La prima volta che ho visto Francesco Orini ho pensato che fosse antipatico. Non che mi avesse fatto nulla; eravamo a una degustazione a Cupramontana, e credo che neanche m’abbia notato, ma c’era qualcosa che non mi tornava. Forse l’abbigliamento tutto nero, cappello compreso sempre in testa. Forse l’aria sicura di sé, o forse solo l’essere troppo più giovane di me. Ma conoscevo invece le sue foto, di vigne e cantine, e quelle mi dicevano qualcosa di diverso. Uno stile particolare, con foto dai colori tenui, desaturati. Ma fotografie forti, dove Francesco sembra sempre parlare d’altro, ma di rara efficacia. Insomma, avevo una grande stima del suo lavoro, anche se non una grande fretta di conoscerlo di persona.

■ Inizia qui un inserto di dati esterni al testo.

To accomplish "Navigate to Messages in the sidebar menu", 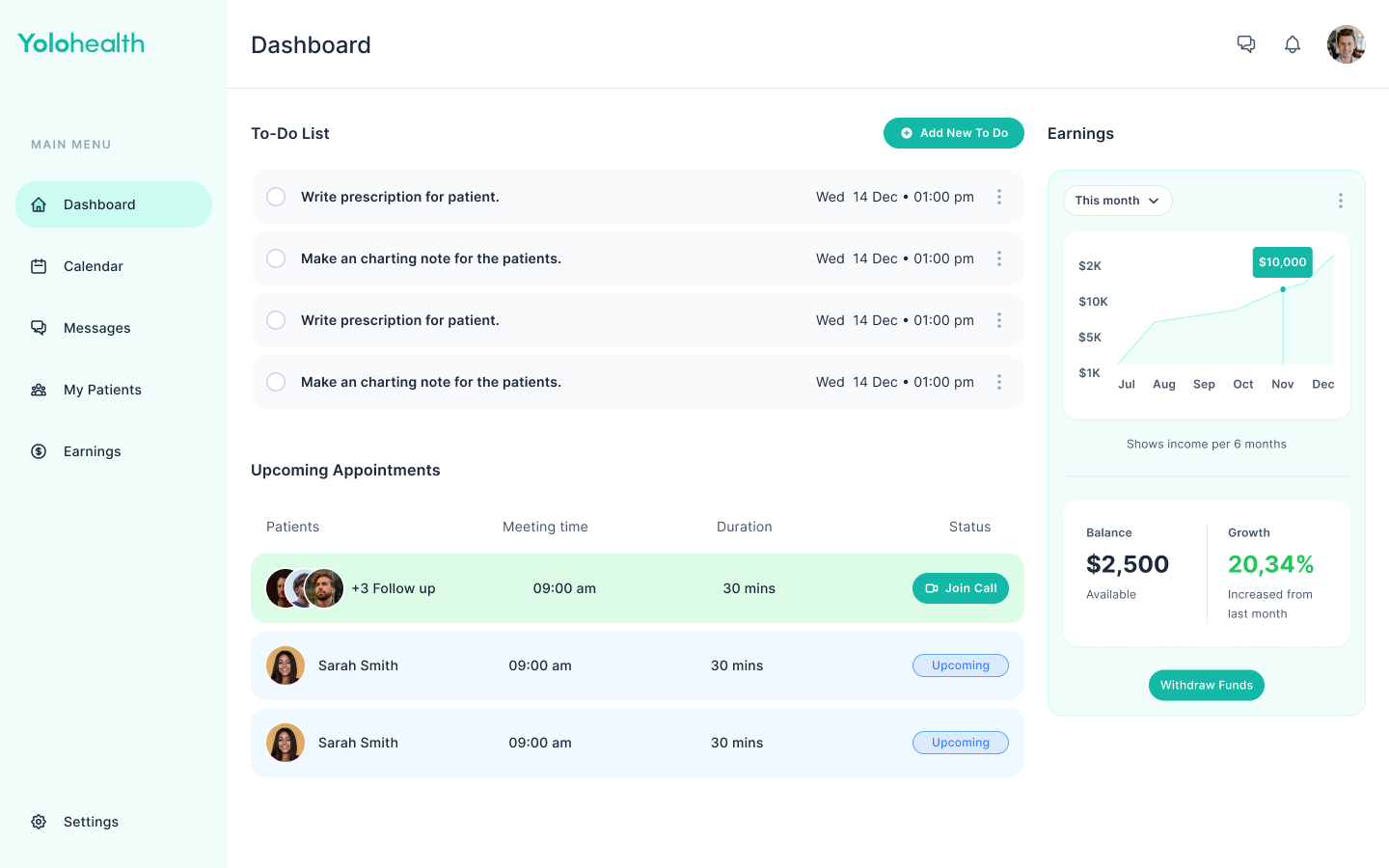I will 96,328.
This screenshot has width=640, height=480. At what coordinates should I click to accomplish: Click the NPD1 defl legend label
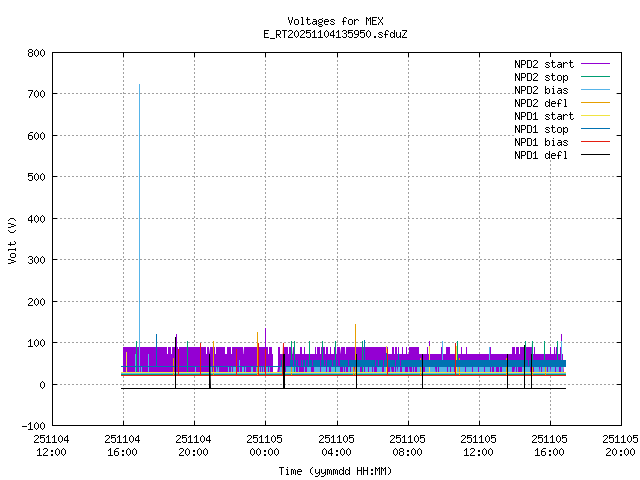(542, 154)
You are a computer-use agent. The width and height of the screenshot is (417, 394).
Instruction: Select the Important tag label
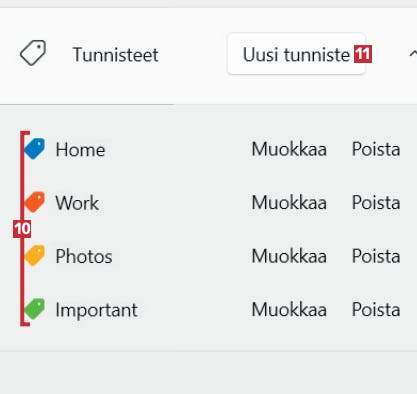click(x=96, y=310)
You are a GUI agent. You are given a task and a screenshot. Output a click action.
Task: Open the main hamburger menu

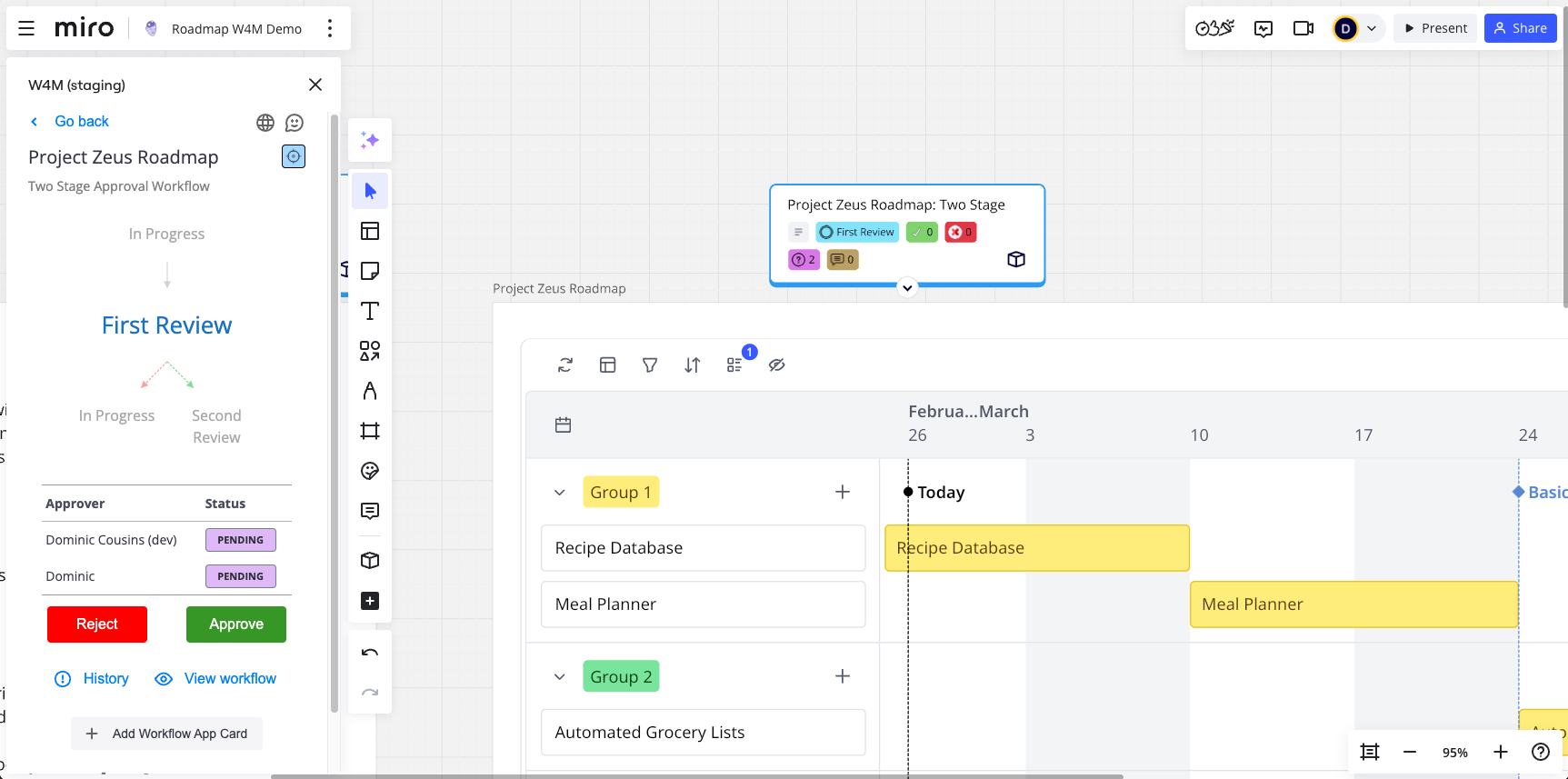26,28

Poi, circa un anno fa, di passaggio per la Valpolicella, ho fatto una visita improvvisata a Carlo Venturini, Monte Dall’Ora. Carlo era lì tranquillo a fare travasi, moglie in Norvegia e ragazzi dai nonni. Stavamo pensando di finire la serata in pizzeria,
quando anche Francesco ha pensato di passare da lì (casa Venturini è molto accogliente). Un po’ di imbarazzo iniziale (sia io che Francesco stavamo preparando un libro sulla Valpolicella), poi Francesco ha preso in mano la situazione, decidendo che avremmo mangiato lì, e avrebbe cucinato lui. È corso nel camper, con cui gira l’Italia in cerca di storie, a cercare gli ingredienti, e si è messo a lavorare con impegno. Carlo ha contribuito, aprendo un paio di bottiglie, e ho così passato una serata magnifica, discutendo di tutto, con grandi risate. Ho scoperto di avere con Francesco molte affinità, e che le cose che ci dividono sono altrettanto interessanti. E così, appena ho saputo che aveva deciso di rilanciare la sua rivista (bellissima), Pietre Colorate, ho pensato di andare a intervistarlo per farmi raccontare i suoi progetti. E visto che c’ero, ho cercato di capire il suo rapporto con la fotografia.